Instructions to follow =>
The answer must consist solely of the lines from the one with "Click the magnifier" through the last line of the data, copied exactly, with no pictures.

*** Opening Input data ***

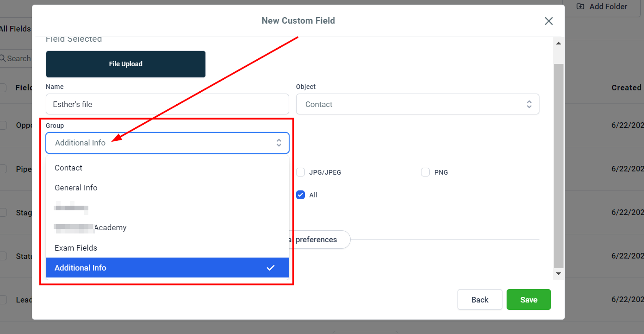Click the Object dropdown chevron arrows

tap(529, 104)
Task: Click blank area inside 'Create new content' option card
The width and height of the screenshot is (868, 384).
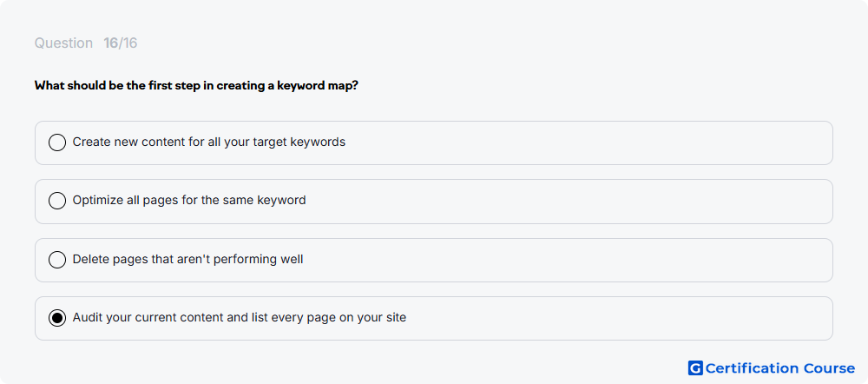Action: pos(587,142)
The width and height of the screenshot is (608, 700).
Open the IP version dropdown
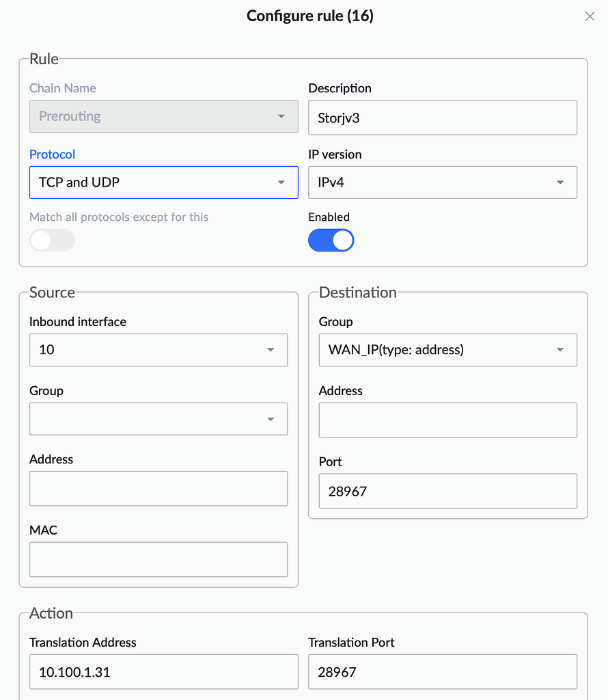coord(442,183)
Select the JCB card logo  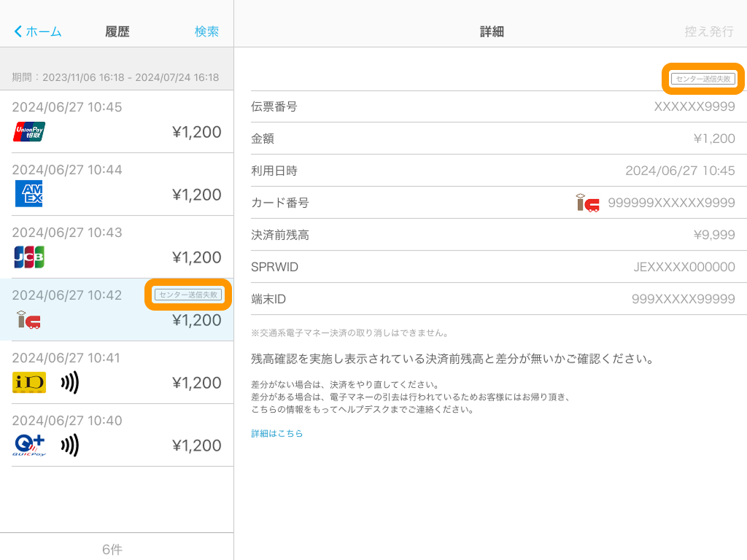[28, 257]
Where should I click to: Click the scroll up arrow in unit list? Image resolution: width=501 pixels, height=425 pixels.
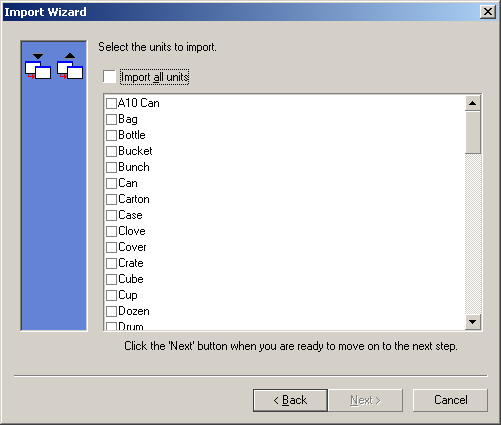(472, 103)
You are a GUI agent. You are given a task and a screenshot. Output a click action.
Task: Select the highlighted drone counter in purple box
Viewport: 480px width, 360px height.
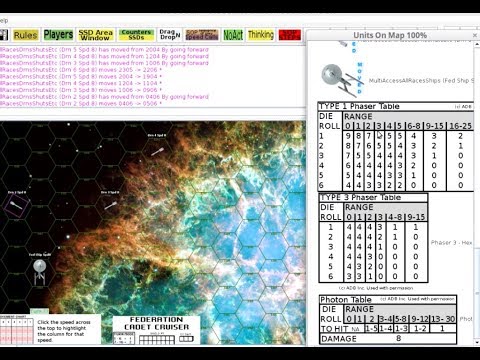coord(17,205)
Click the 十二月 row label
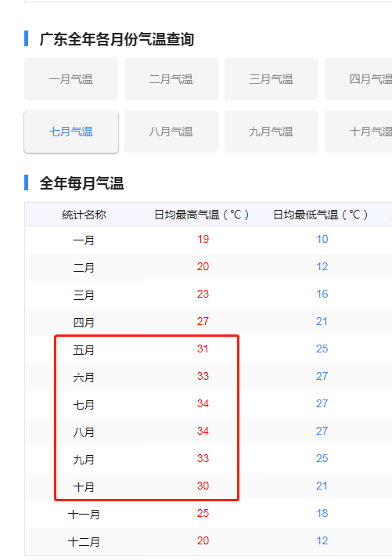Image resolution: width=392 pixels, height=560 pixels. click(x=84, y=541)
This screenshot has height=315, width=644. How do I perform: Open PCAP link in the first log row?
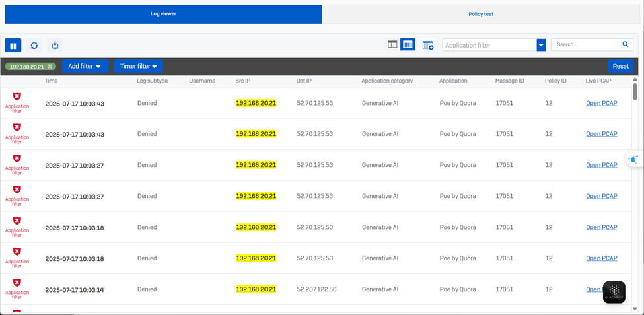[x=601, y=103]

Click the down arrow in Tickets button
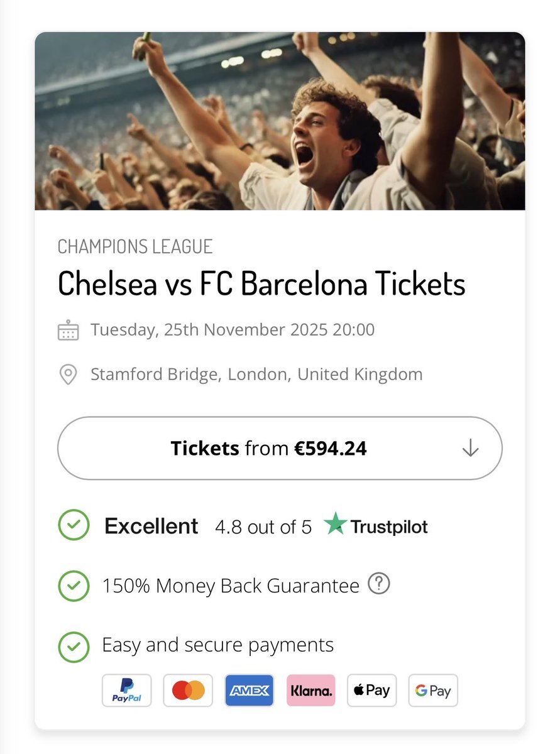470,449
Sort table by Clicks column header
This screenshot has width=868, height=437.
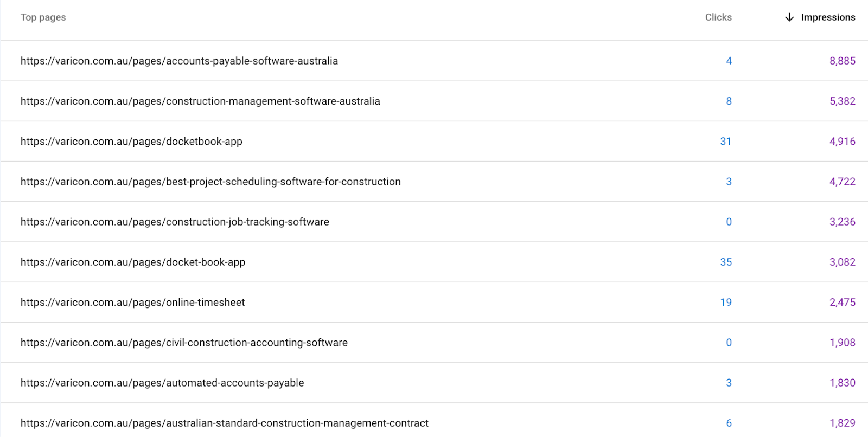(718, 17)
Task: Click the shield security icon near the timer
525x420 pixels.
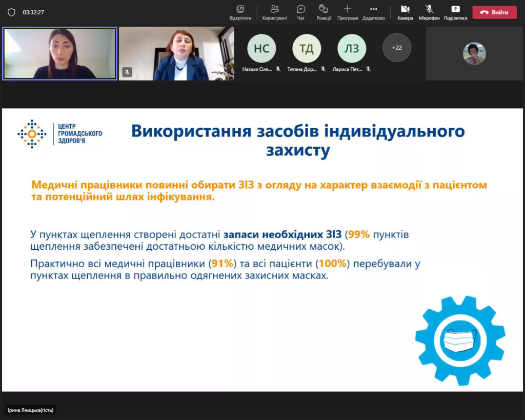Action: (11, 12)
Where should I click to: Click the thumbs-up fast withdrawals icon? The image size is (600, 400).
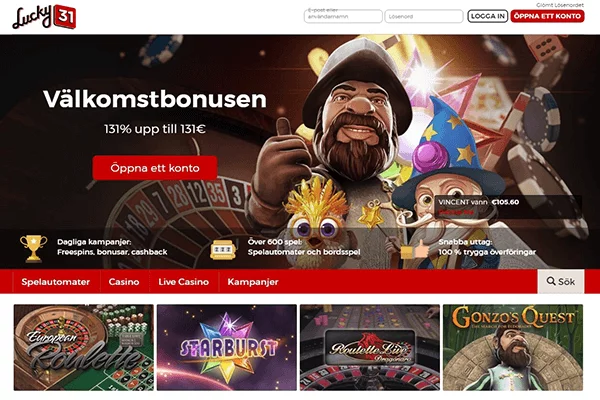pos(415,249)
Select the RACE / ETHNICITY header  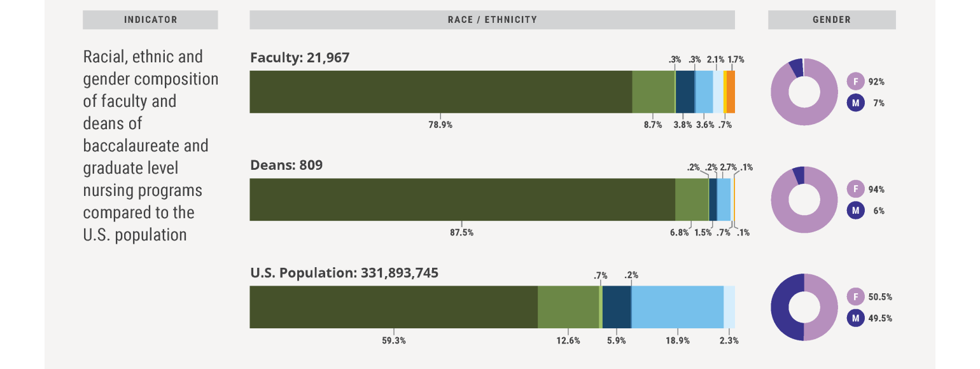(x=492, y=20)
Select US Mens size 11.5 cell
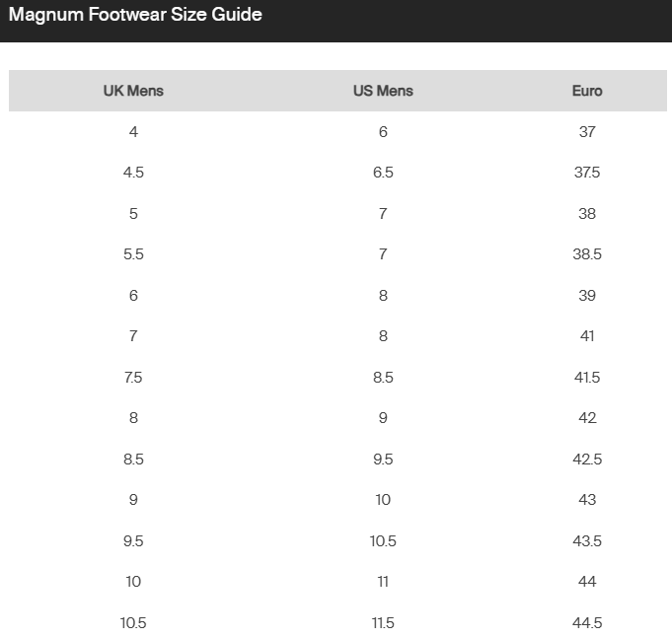Image resolution: width=672 pixels, height=638 pixels. [383, 623]
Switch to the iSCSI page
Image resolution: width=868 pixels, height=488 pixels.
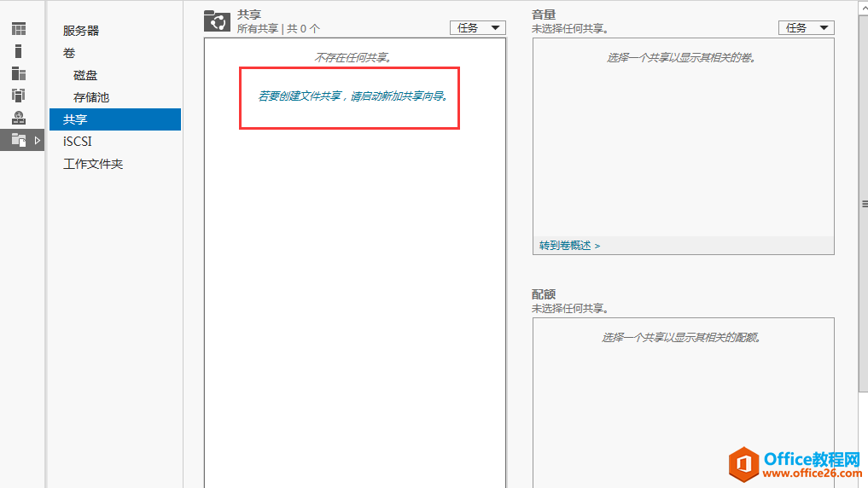click(77, 142)
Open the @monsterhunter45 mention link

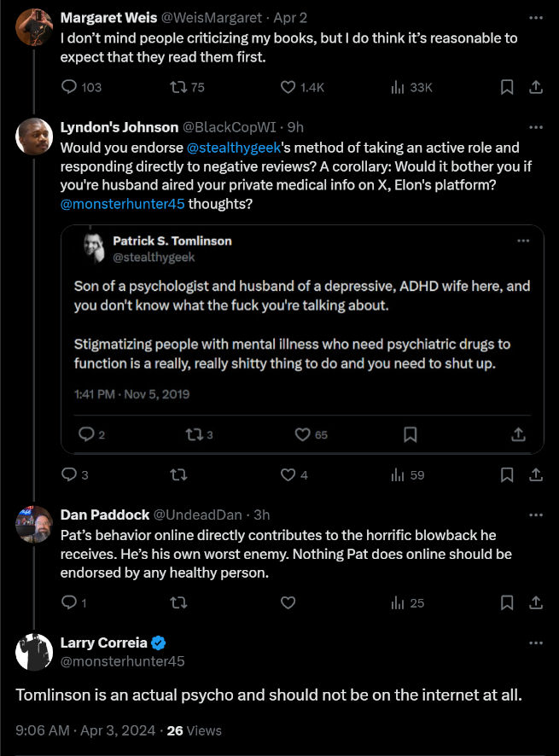pyautogui.click(x=123, y=204)
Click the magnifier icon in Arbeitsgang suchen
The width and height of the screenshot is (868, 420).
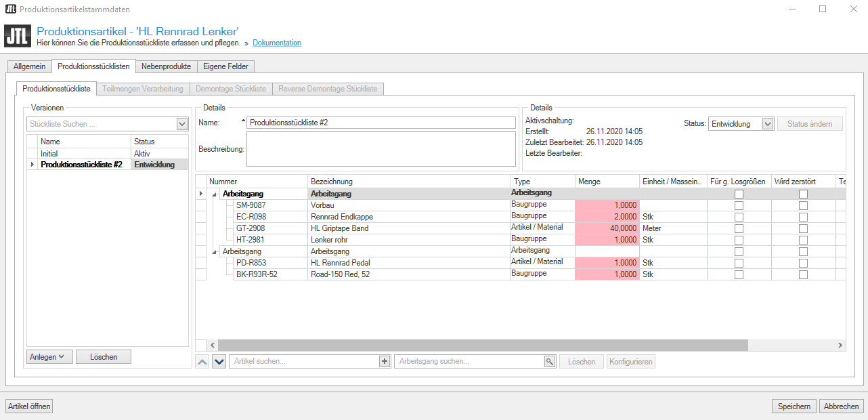[550, 362]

*** Closing Input data ***

Task result =>
Click the magnifier icon in Arbeitsgang suchen
The width and height of the screenshot is (868, 420).
[550, 362]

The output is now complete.